▶ _RECORDED DATA_

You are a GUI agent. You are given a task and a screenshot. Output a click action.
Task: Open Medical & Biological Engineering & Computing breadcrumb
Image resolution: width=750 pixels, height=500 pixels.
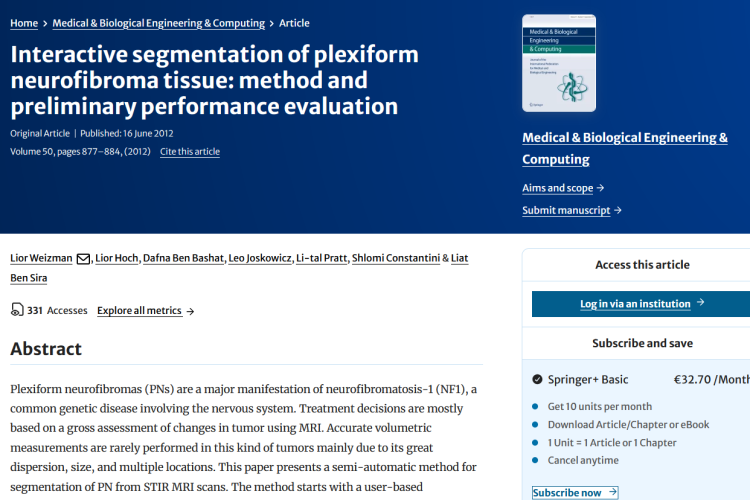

* * *

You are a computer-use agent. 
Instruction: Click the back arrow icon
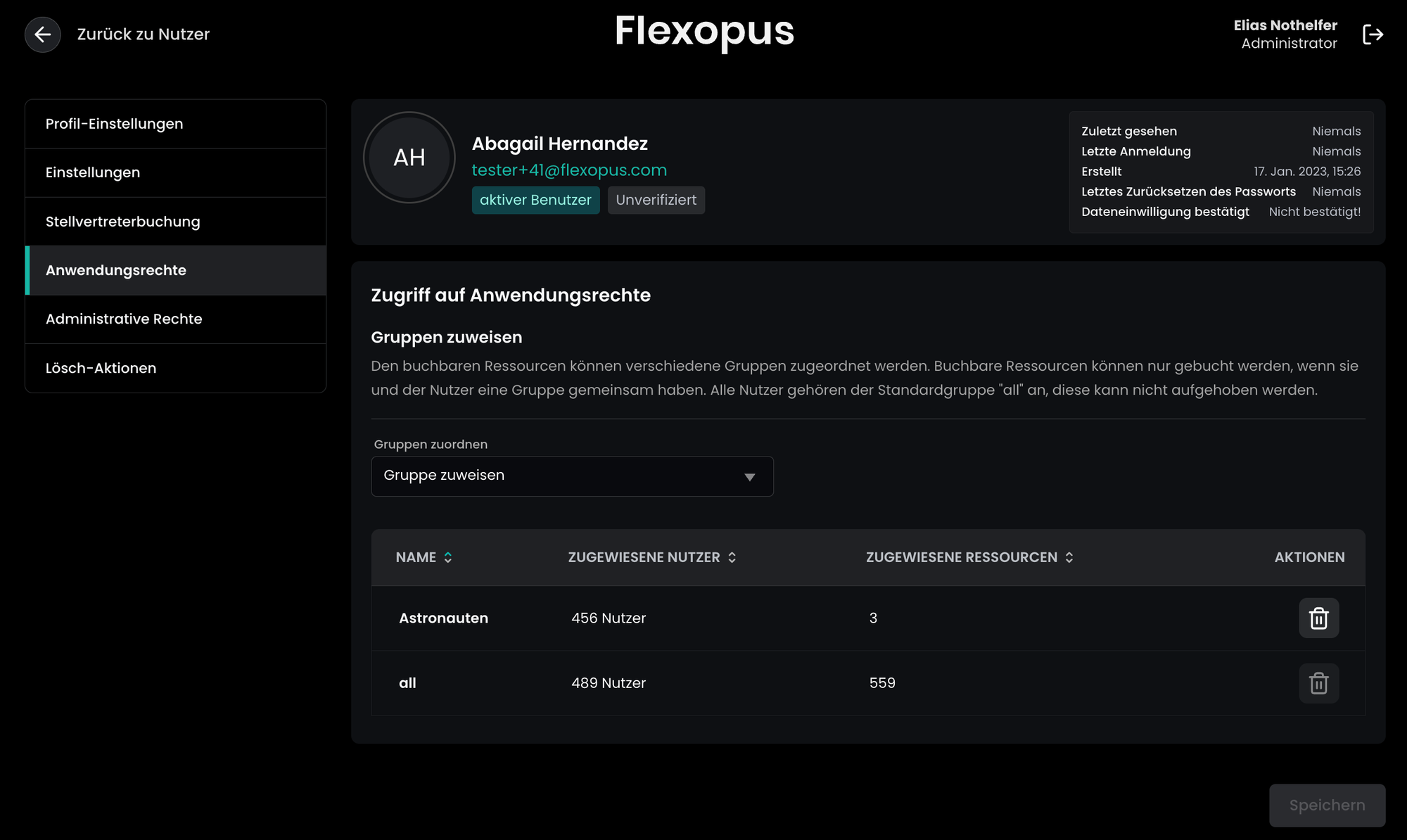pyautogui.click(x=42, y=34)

▶ _WHAT IS EXPECTED_
Transcribe the lines above between the line holding "Task: Open Medical" and the line holding "Image resolution: width=750", inclusive, exactly as they stand and with nothing added.

▶ _OUTPUT FOR THIS EXERCISE_
Task: Open Medical & Biological Engineering & Computing breadcrumb
Image resolution: width=750 pixels, height=500 pixels.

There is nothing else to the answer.